Meta Platforms is expanding its business with Nvidia in a chips-and-networking deal likely to be worth tens of billions of dollars. It's a reminder the chip maker is still the leading player in artificial-intelligence processors.
Meta will use millions of Nvidia's Blackwell and Rubin graphics-processing units. It is also planning a large-scale deployment of Nvidia's central-processing units.
The deal is particularly important as Meta was reported to be one of the major companies looking at using Google's Tensor Processing Units, designed in collaboration with Broadcom, for its future AI needs. The competitive threat from Google's TPUs has been one of the reasons Nvidia stock has flatlined in recent months.

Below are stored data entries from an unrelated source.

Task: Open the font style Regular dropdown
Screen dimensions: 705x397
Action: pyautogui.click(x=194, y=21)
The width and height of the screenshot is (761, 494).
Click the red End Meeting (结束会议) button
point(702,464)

"We're excited to expand our partnership with NVIDIA to build leading-edge clusters using their Vera Rubin platform to deliver personal superintelligence to everyone in the world," said Meta CEO Mark Zuckerberg, in a statement late Tuesday.
The agreement should reduce concerns about Broadcom and other rivals eating into Nvidia's market share as AI chip workloads move toward inference -- the process of running AI models -- as opposed to training. Nvidia said the deployment of its CPUs will improve performance per watt in Meta's data centers, a key efficiency metric for inference.

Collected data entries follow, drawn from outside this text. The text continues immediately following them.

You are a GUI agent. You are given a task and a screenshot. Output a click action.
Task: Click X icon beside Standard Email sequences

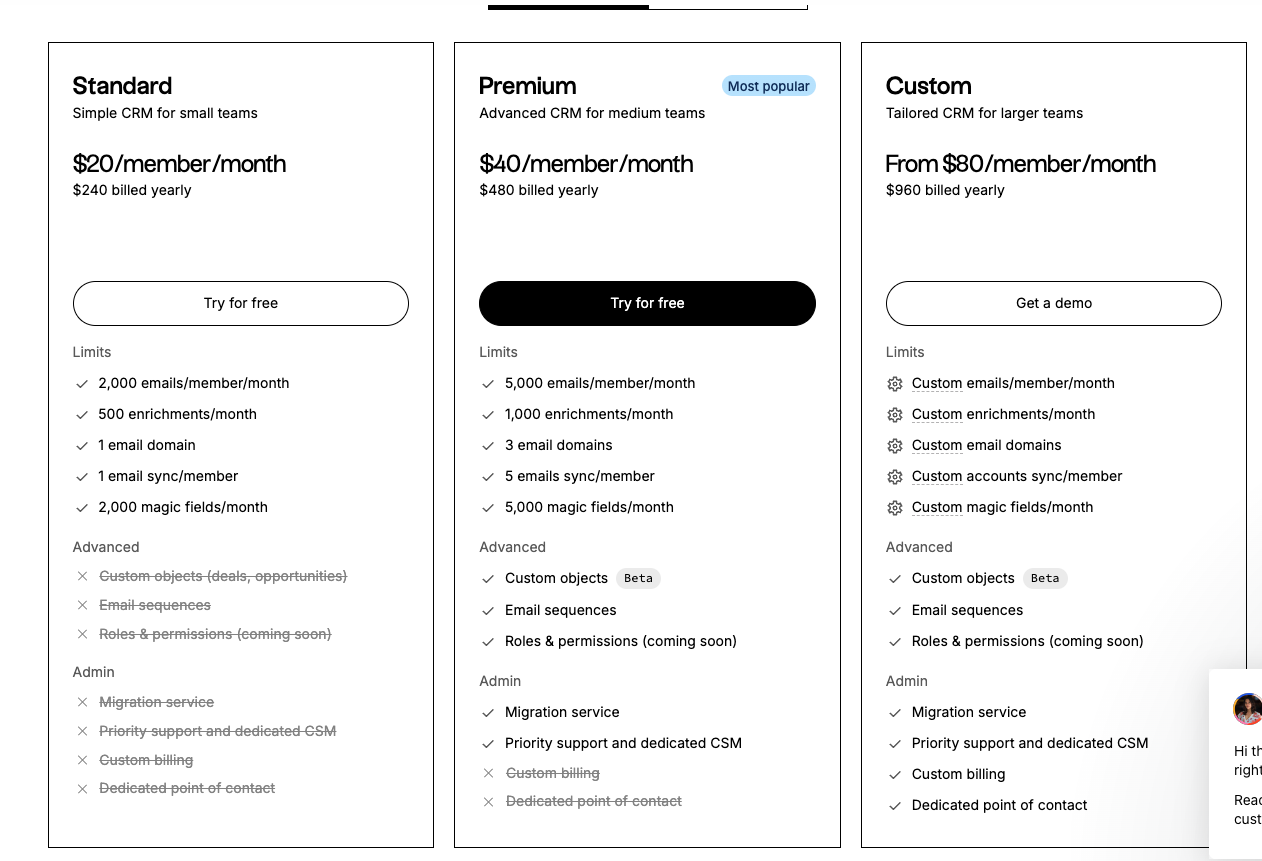(x=83, y=605)
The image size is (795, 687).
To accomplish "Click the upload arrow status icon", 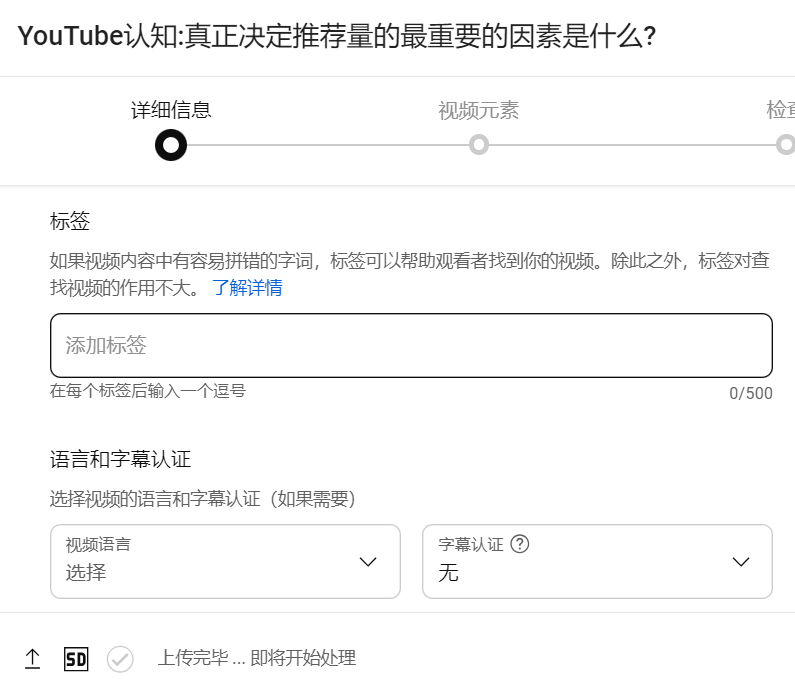I will tap(32, 658).
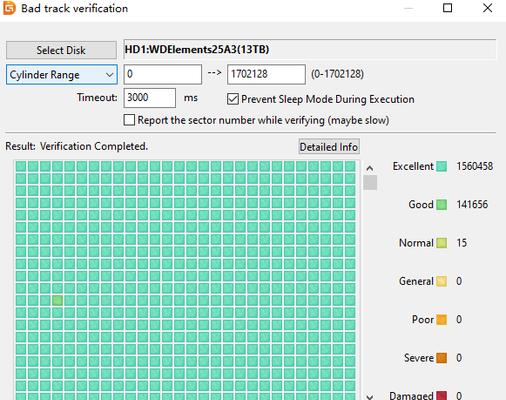
Task: Click the Damaged red legend swatch
Action: coord(441,396)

The companies didn't disclose financial details of the expanded partnership and Nvidia doesn't give individual pricing for chips. However, HSBC estimates a GB300 NVL72 rack containing 72 of Nvidia's GPUs costs $3 million and Susquehanna analyst Christopher Rolland estimated this week that the coming Rubin hardware will be sold at an average selling price of 40% higher. Meta said it would deploy GB300-based systems.
Meta is also tying itself closer to Nvidia with the integration of its Spectrum-X Ethernet switches. Shares of Arista Networks -- which counts Meta as one of its major clients -- fell 3% in premarket trading on Wednesday.